Fungsi Komite Sekolah inklusif adalah:
2.1.3.1
Mendorong tumbuhnya perhatian dan komitmen masyarakat
terhadap penyelenggaraan pendidikan inklusif yang bermutu;
2.1.3.2
Melakukan kerja sama dengan masyarakat (perorangan/
organisasi/dunia usaha/dunia industri) dan pemerintah berkenaan dengan
penyelenggaraan pendidikan inklusif yang bermutu;
2.1.3.3
Menampung dan menganalisis asspirasi, ide, tuntutan,
dan berbagai kebutuhan pendidikan inklusif yang diajukan oleh masyarakat;
2.1.3.4
Memberikan masukan, pertimbangan, dan rekomendasi
kepada sekolah mengenai:
2.1.3.4.1
Kebijakan dan program pendidikan inklusif;
2.1.3.4.2
Rencana Angaran Pendidikan inklusif dan Belanja Sekolah
(RAPBS);
2.1.3.4.3
Kriteria kinerja sekolah inklusif;
2.1.3.4.4
Kriteria
tenaga kependidikan pada sekolah inklusif
2.1.3.4.5
Kriteria fasilitas pendidikan inklusif, dan;
2.1.3.4.6
Hal lain yang terkait dengan pendidikan inklusif.
2.1.3.5
Mendorong orang tua dan masyarakat berpartisipasi dalam
pendidikan inklusif guna mendukung peningkatan mutu dan pemerataan pendidikan;
2.1.3.6
Menggalang dana masyarakat dalam rangka pembiayaan
penyelenggaraan pendidikan sekolah inklusif;
2.1.3.7
Melakukan evaluasi dan pengawasan terhadap kebijakan,
program, penyelenggaraan, dan keluaran pendidikan sekolah inklusif.
Komite
sekolah pun menjadi penengah antara guru dan kepala sekolah yang tak akur.
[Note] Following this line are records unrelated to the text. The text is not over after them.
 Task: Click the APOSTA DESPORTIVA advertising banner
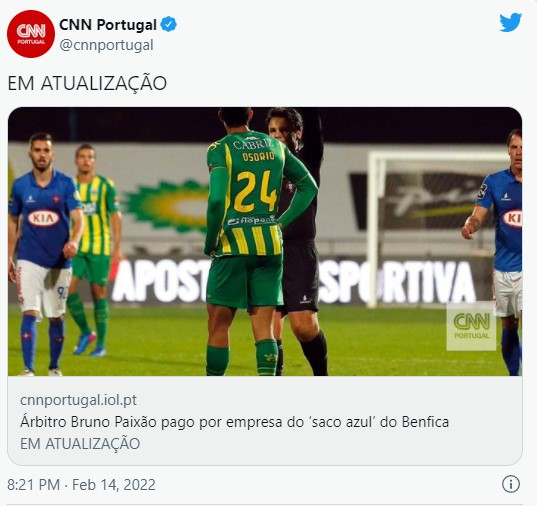294,282
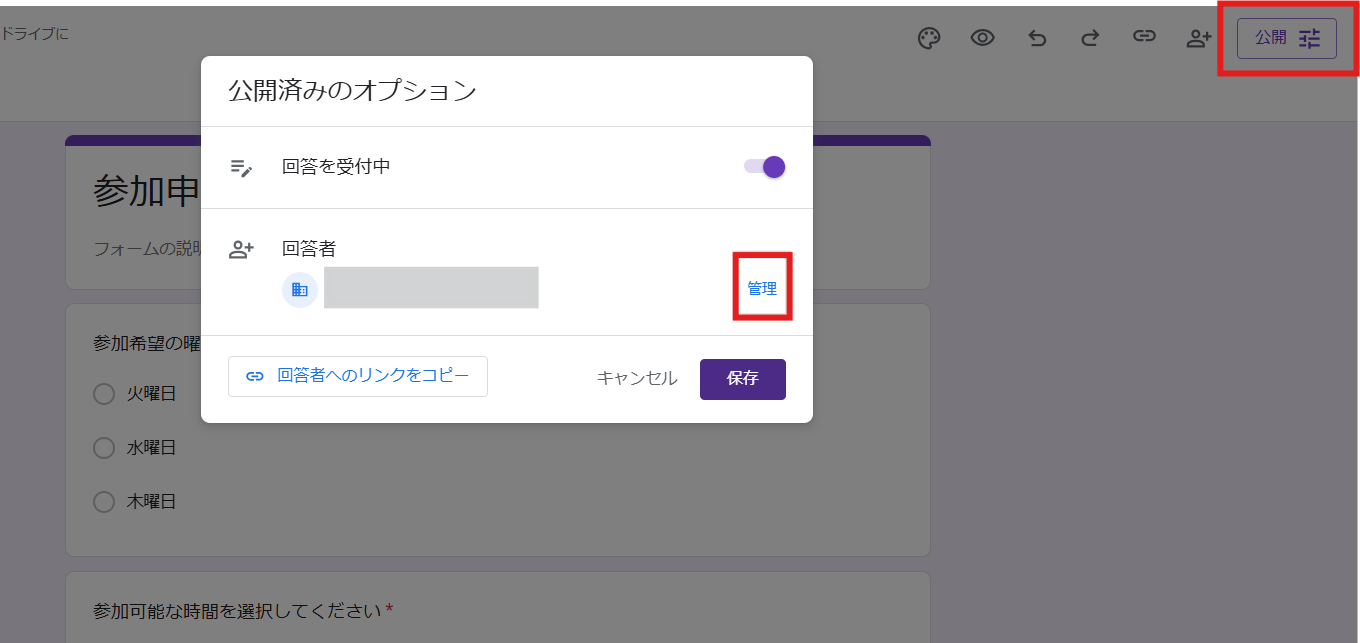Click the person-plus icon beside 回答者
The image size is (1360, 643).
tap(242, 250)
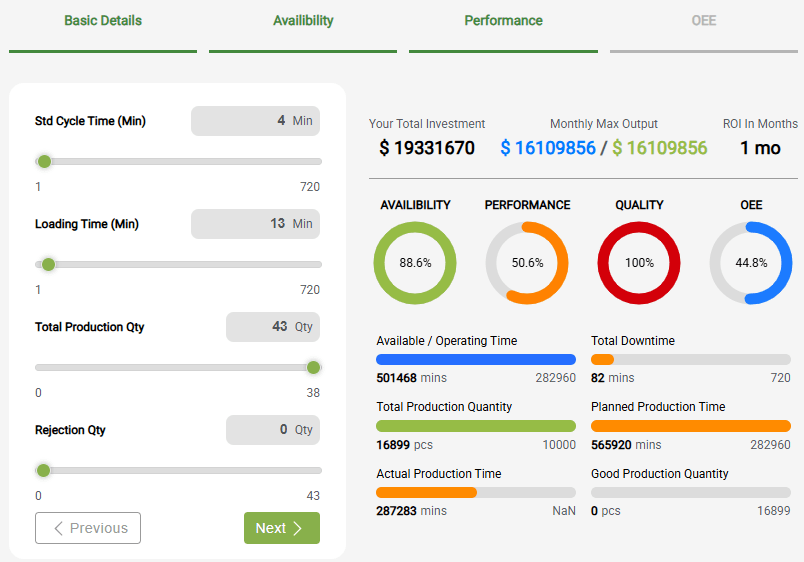The image size is (804, 562).
Task: Click the Std Cycle Time slider handle
Action: (x=44, y=161)
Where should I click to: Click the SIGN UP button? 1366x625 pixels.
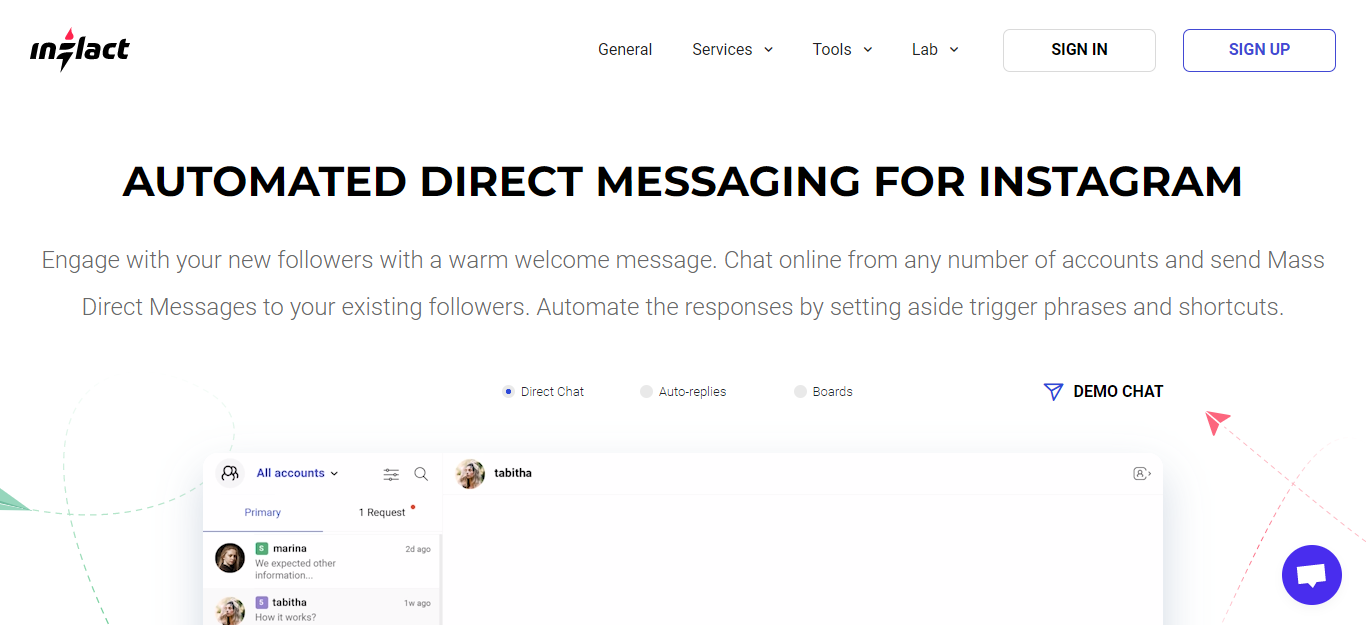pos(1259,50)
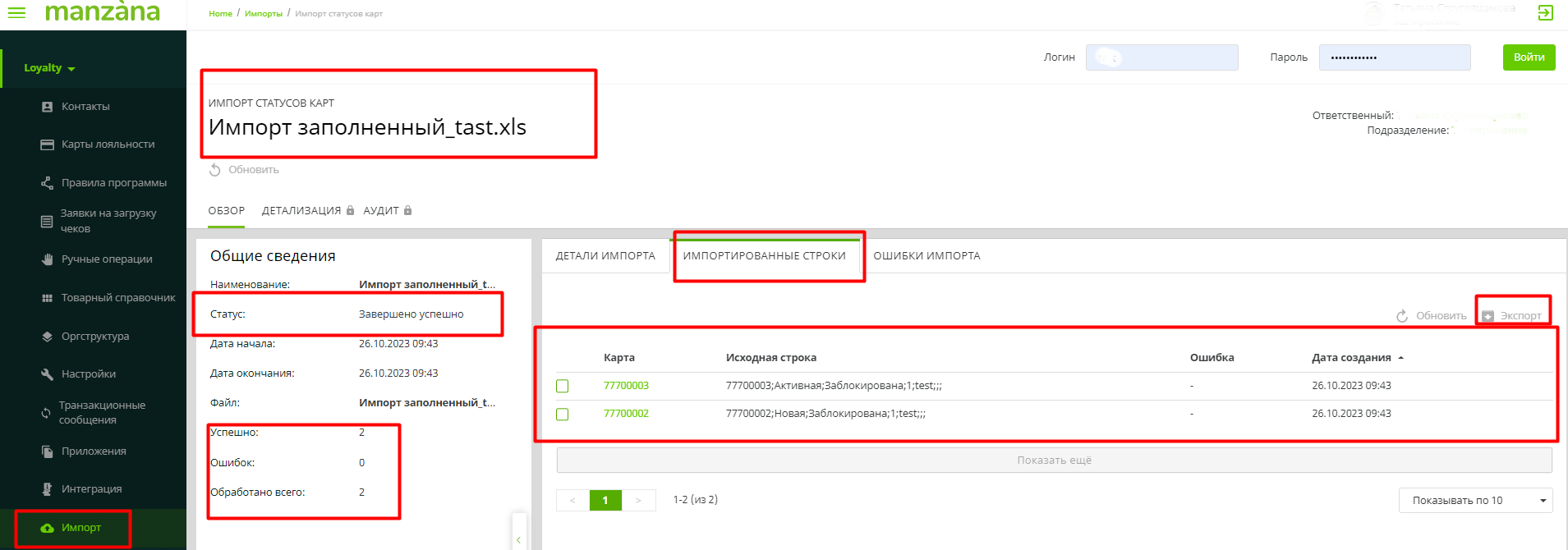Switch to Ошибки импорта tab
This screenshot has height=550, width=1568.
[x=927, y=256]

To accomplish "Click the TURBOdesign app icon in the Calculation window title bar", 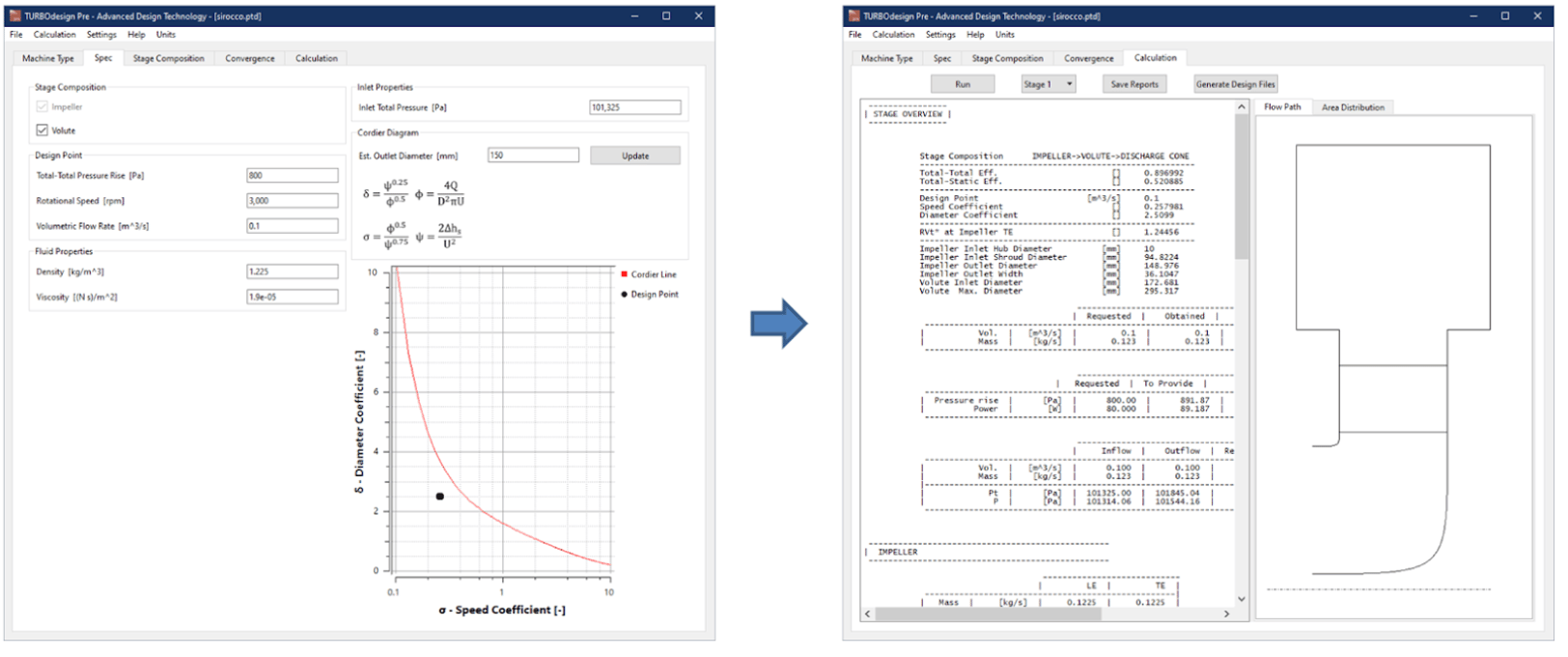I will point(854,16).
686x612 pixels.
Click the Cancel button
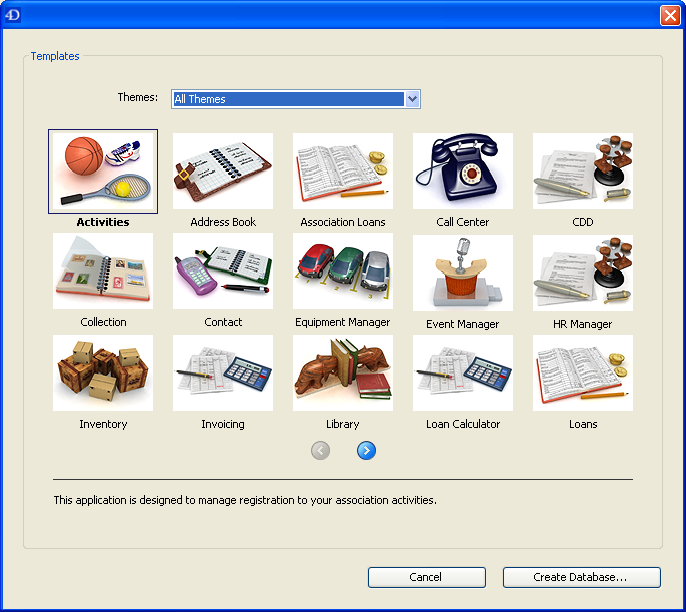(x=426, y=577)
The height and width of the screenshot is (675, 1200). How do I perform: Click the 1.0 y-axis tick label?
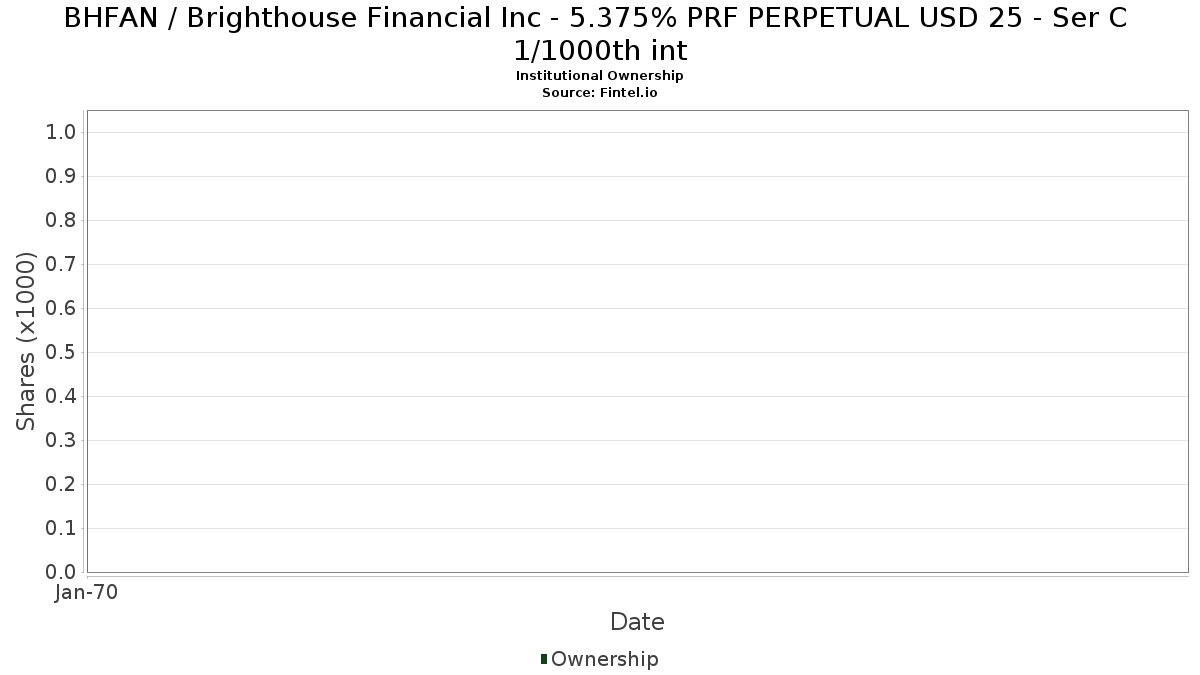(62, 133)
Ya,
pengelolaan sekolah tak akan berjalan jika komite sekolah berpihak ke salah
satunya. Tapi ketakakuran guru dan kepala sekolah adalah error dalam
managemen sekolah yang tak bisa dibiarkan saja. Dan komite sekolah mungkin tak
punya power untuk ini. Karenanya saya punya ide menghadirkan lembaga konsultan
sekolah untuk membantu agar guru dan kepala sekolah memahami peran
masing-masing dan memahami pola bekerja Plan Do Check Action (PDCA). Saya pikir
guru perlu belajar menganalisa pendapat kepala sekolah sebelum menyatakan
penolakan, demikian pula kepala sekolah harus bisa menganalisa idenya dengan
tepat, misal menggunakan SWOT, sehingga idenya dapat dipertanggungjawabkan dan
mudah dipahami. Nah, bagaimana peran komite sekolah ? Komite sekolah yang sudah
menanam kepercayaan di mata pengelola sekolah harus bergerak mendanai pelatihan
bagi guru dan kepsek. Seharusnya memang tugas pemerintah, tapi DIKNAS
sepertinya punya pola kebijakan yang sama untuk semua sekolah tanpa ada
penspesifikasian jenis masalah yang dihadapi setiap sekolah.
Beberapa
komite sekolah dipegang oleh bapak-bapak, dan kaum ibu biasanya menempati
posisi bendahara atau sekretaris. Ini masalah gender juga. Berdasarkan kisah
teman saya dan juga keluhan beberapa sekolah yang mengatakan pengurus komite
sekolahnya sulit dihubungi karena orang-orang sibuk semua, sehingga cenderung
menyarankan untuk memercayakan pengelolaan komite sekolah kepada kaum ibu.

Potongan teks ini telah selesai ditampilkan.